Battles over preservation and property rights polarized the residents of Sunnyside Gardens. Debates took on overtly political overtones, pitting “liberal” preservationists against “conservative” property rights advocates, the result being a further breakdown of any cohesive sense of community.

As these disputes became more intense, the City Planning Commission came under increasing pressure to take action. Rather than analyzing Sunnyside Gardens’ problems specifically, however, the CPC opted to include the neighborhood in a zoning resolution which applied to four separate communities around New York City, communities bound only by their perceived historical value as feats of early twentieth century planning.

The other three areas dubbed Special Planned Community Preservation Districts were Fresh Meadows Housing Development in Queens, Parkchester in the Bronx, and Harlem River Houses in Manhattan. Like Sunnyside Gardens, these three developments each boasted unusual site plans; unlike the CHC project, however, these three later plans were characterized by an emphasis on large-scale apartment buildings rather than single-family houses. Many Sunnyside Gardeners thus immediately criticized the resolution as inappropriate to the needs of a more suburban-style development.

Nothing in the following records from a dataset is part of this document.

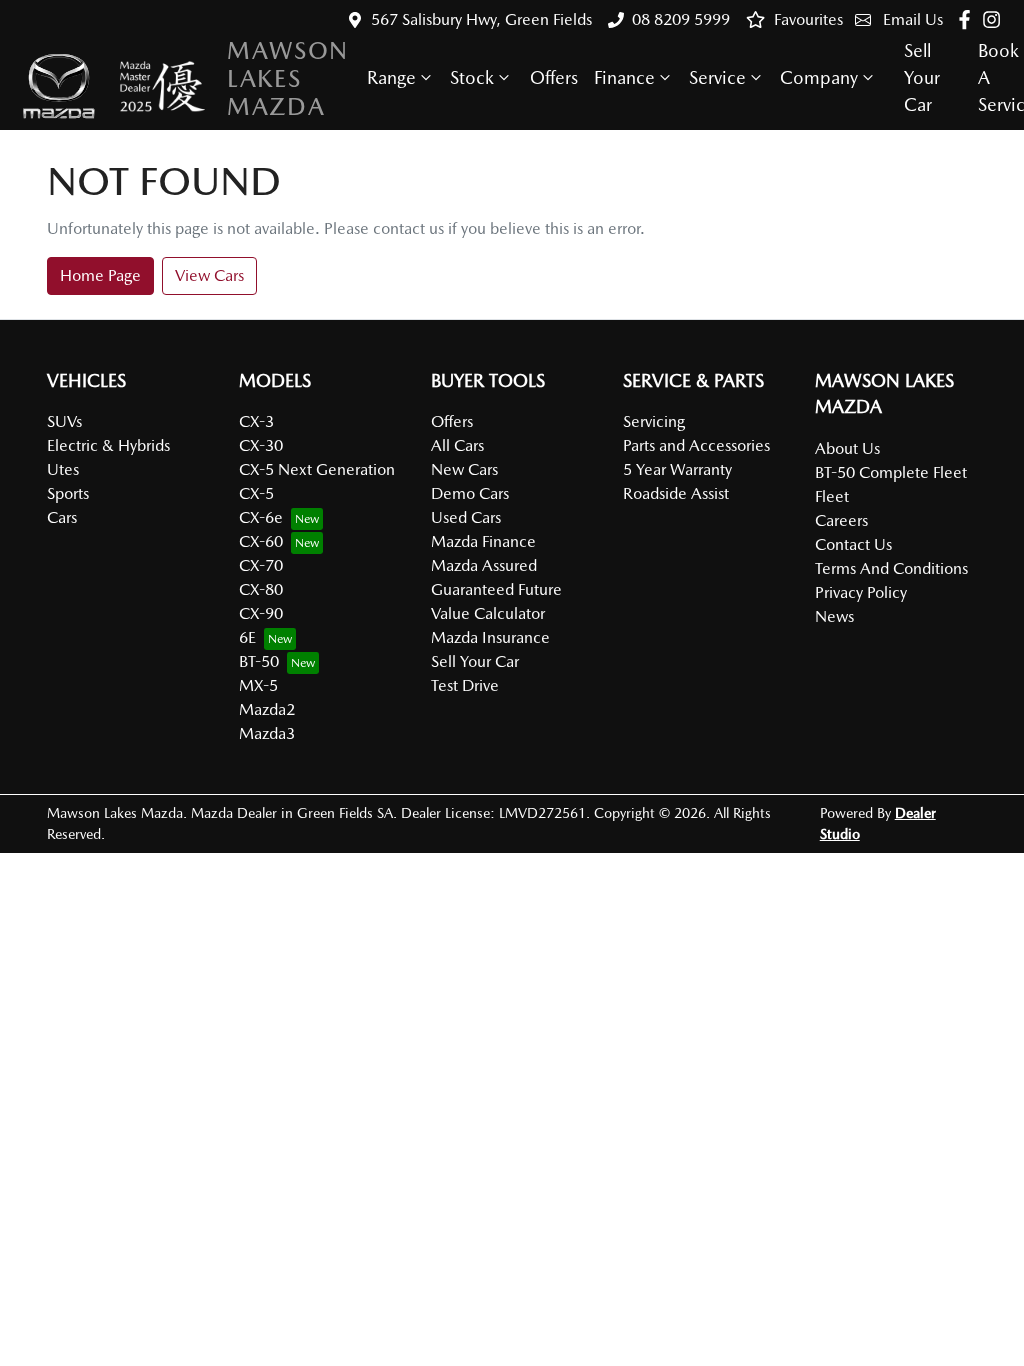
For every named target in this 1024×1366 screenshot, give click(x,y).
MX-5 (258, 685)
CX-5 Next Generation (317, 469)
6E (247, 637)
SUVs (64, 421)
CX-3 (256, 421)
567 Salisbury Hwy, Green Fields (481, 19)
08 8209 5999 (681, 19)
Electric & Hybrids (108, 445)
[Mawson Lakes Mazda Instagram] (995, 19)
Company (819, 77)
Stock (472, 77)
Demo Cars (470, 493)
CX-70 (261, 565)
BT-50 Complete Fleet (891, 472)
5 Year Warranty (677, 469)
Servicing (654, 421)
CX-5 (256, 493)
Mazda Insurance (490, 637)
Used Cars (466, 517)
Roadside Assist (676, 493)
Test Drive (465, 685)
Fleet (832, 496)
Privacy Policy (861, 592)
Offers (554, 77)
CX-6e (261, 517)
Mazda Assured (484, 565)
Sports (68, 493)
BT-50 (259, 661)
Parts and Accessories (696, 445)
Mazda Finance (483, 541)
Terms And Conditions (891, 568)
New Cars (464, 469)
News (834, 616)
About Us (847, 448)
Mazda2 (267, 709)
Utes (63, 469)
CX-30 (261, 445)
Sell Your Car (922, 77)
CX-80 (261, 589)
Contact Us (853, 544)
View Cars (209, 275)
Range (391, 77)
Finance (624, 77)
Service (717, 77)
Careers (841, 520)
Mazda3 (267, 733)
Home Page (100, 275)
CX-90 (261, 613)
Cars (62, 517)
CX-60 (261, 541)
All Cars (457, 445)
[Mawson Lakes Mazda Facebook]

"The objectives of the Special Planned Community Preservation District are to preserve communities which are superior examples of town-planning or large-scale development; to preserve and protect the character and integrity of these communities which by their existing site plan, pedestrian and vehicular circulation systems, balance between buildings and open space arrangement and landscaping add to the quality of urban life; to preserve and protect the charity of neighborhoods and communities that presently exist which contribute greatly to the uniqueness and livability of the city; to maintain and protect the environmental quality that these communities offer to their residents and the city-at-large, and to guide future development within these areas consistent with the existing character, quality, and amenity of the Special District." 

New York City Planning Commission, “Zoning Text Amendment to Permit the Mapping of Special Planned Community Preservation Districts,” Comprehensive City Planning Calendar of the City of New York, CP-22501 (New York, June 12, 1974).

The restrictions imposed by the 1974 zoning resolution required the issuance of special permits by the Board of Estimate prior to almost any property alteration. The law was not retroactive however, and therefore did little to restore the common courts in Sunnyside Gardens. Furthermore, as Havelick and Kwartler point out, “the city was [not] able to enforce the new law effectively, since it had difficulty with, among other things, distinguishing between old legal fences and new fences built after the zoning ordinance.”  Curb cuts represented a particular sore spot among many residents, and by 1978 an organization called the Concerned Citizens for Sunnyside was created to lobby the City Planning Commission to allow as-of-right driveway installation. These efforts were not successful however, and the driveway issue remains a point of contention to this day.

In the wake of the 1974 zoning ordinance, preservation-minded Sunnyside Gardeners were compelled to devise new methods for restoring the original character of the community. While the CPC’s action had largely staunched the building and fencing activities which had run rampant during the previous eight years, it did nothing to encourage the upkeep and restoration of the neighborhood.  Frustrated by the divided spaces and social networks of the community, a number of residents took it upon themselves to revive a demoralized Sunnyside Gardens.